*JOB 1*
Condense the paragraph of the Istio pack page that begins "The Istio pack processes" into a short bulleted list that keeps its main facts.
*JOB 2*
Please reproduce the Istio pack page word for word from "The logs move" to "analyze, and visualize.".

*DOCUMENT*
Istio Pack

This is a istio pack that ingests logs, extracts relevant data fields, and categorizes them based on HTTP status codes

4 minute read

Edge Delta Pipeline Pack for Istio

Overview

The Istio pack processes incoming HTTP logs to provide detailed insights into service mesh traffic. It ingests logs, extracts relevant data fields, and categorizes them based on HTTP status codes, enabling targeted analysis of successes, client errors, and server errors. This pack also converts logs into metrics, offering comprehensive visibility into traffic patterns and facilitating proactive monitoring and performance optimization.

Pack Description

1. Data Ingestion

The data flow starts with the compound_input node. This node serves as the entry point into the pipeline, where it begins processing the incoming HTTP logs.

2. Field Extraction

The logs move to the grok_extract_fields node, which is a Grok node. This node uses a specified pattern to extract fields such as timestamp, verb, request, response_code, etc., and structures them as attributes. This transformation makes the extracted fields easier to search, analyze, and visualize.

3. Timestamp Transformation

The log_transform_timestamp node, a Log Transform node, updates the log entries by converting the timestamp attribute to a Unix Milliseconds format and inserting it into the item["timestamp"] field. This ensures accuracy in log timing by matching the original log timestamp.

  - name: log_transform_timestamp
    type: log_transform
    transformations:
      - field_path: item["timestamp"]
        operation: upsert
        value:
          convert_timestamp(item["attributes"]["timestamp"], "2006-01-02T15:04:05.999999Z",
          "Unix Milli")

4. Status Code Based Routing

The status_code_router node is a Route node. This node routes logs based on their HTTP response_code, directing them into different paths based on the range of status codes:

Success Path: If a log entry has a response_code in the range of 200 to 299, it is considered a success. The log is routed to the success path, and the evaluation stops there (exit_if_matched: true). This means that once a match is found for the success condition, the other conditions are not evaluated.
Client Error Path: If the response_code is between 400 and 499, it indicates a client-side error. In this case, the log is routed to the client_error path, and, similar to the success path, further conditions are not evaluated once this condition matches.
Server Error Path: If the response_code falls within the range of 500 to 599, it indicates a server-side error. The log is then sent to the server_error path, and like the others, no further conditions are evaluated once this condition matches.

  - name: status_code_router
    type: route
    paths:
      - path: success
        condition:
          int(item["attributes"]["response_code"]) >= 200 && int(item["attributes"]["response_code"])
          <= 299
        exit_if_matched: true
      - path: client_error
        condition:
          int(item["attributes"]["response_code"]) >= 400 && int(item["attributes"]["response_code"])
          <= 499
        exit_if_matched: true
      - path: server_error
        condition:
          int(item["attributes"]["response_code"]) >= 500 && int(item["attributes"]["response_code"])

[Dataset entries]
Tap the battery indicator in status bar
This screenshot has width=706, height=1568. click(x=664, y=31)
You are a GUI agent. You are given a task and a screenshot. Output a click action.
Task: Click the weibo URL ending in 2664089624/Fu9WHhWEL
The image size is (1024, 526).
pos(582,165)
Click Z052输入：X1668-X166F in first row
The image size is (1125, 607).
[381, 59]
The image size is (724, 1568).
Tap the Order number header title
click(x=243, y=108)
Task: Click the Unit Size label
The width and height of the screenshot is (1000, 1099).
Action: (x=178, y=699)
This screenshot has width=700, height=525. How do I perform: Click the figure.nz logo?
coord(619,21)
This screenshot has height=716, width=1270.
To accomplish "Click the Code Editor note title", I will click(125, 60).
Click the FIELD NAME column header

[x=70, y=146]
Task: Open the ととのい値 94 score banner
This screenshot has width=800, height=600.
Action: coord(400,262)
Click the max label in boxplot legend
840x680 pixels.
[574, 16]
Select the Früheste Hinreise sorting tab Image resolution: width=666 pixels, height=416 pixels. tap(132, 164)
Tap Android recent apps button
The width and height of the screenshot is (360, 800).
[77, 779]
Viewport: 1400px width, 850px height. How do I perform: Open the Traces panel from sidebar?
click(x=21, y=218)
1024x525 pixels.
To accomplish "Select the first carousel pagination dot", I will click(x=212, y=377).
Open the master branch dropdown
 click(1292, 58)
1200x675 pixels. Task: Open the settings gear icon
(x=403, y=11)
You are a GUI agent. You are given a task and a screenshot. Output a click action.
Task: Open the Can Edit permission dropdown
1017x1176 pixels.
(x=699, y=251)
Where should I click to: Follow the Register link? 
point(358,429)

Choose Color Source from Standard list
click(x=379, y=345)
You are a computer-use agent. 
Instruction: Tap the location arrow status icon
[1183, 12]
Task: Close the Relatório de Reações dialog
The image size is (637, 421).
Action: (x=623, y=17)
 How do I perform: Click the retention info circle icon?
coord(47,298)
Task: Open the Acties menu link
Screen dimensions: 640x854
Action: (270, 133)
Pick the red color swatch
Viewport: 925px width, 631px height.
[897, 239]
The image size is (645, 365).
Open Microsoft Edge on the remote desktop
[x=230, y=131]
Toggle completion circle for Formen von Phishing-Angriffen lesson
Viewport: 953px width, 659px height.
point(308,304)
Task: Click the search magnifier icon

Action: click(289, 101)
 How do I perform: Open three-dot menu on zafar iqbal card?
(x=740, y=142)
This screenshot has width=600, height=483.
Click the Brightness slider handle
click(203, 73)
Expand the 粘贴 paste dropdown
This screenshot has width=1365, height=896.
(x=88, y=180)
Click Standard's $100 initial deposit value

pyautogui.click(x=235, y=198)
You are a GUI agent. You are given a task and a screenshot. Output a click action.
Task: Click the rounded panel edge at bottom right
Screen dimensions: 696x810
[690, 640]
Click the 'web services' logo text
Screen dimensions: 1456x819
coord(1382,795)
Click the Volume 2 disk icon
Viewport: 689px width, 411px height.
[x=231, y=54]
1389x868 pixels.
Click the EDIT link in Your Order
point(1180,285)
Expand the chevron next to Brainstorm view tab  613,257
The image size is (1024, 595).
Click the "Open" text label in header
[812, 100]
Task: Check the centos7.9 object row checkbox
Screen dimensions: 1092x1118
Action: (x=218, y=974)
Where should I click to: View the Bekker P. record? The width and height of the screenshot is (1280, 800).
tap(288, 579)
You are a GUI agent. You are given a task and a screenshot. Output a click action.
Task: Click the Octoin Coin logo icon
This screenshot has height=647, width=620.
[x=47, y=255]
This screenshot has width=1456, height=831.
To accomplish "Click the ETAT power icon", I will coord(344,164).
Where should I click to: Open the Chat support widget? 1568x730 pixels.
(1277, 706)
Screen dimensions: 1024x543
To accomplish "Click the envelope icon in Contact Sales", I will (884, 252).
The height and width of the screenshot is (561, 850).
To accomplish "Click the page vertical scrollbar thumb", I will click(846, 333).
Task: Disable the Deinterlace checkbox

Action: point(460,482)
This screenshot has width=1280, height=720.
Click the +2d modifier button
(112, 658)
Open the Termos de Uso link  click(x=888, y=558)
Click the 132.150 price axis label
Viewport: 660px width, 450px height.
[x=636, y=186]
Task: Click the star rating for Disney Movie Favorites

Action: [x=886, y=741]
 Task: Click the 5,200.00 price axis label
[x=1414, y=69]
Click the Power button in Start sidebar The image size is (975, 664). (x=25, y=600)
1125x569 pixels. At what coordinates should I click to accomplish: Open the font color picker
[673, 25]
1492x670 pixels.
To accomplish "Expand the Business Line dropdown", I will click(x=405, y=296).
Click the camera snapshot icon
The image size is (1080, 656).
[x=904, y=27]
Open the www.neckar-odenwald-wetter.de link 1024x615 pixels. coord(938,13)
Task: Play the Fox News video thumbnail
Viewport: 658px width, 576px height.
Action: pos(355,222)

*PROBLEM SOLUTION 1*
- Processes incoming HTTP logs to give detailed insight into service mesh traffic.
- Ingests logs, extracts relevant data fields, and categorizes them by HTTP status code, enabling targeted analysis of successes, client errors, and server errors.
- Converts logs into metrics, giving visibility into traffic patterns and supporting proactive monitoring and performance optimization.

*PROBLEM SOLUTION 2*
The logs move to the grok_extract_fields node, which is a Grok node. This node uses a specified pattern to extract fields such as timestamp, verb, request, response_code, etc., and structures them as attributes. This transformation makes the extracted fields easier to search, analyze, and visualize.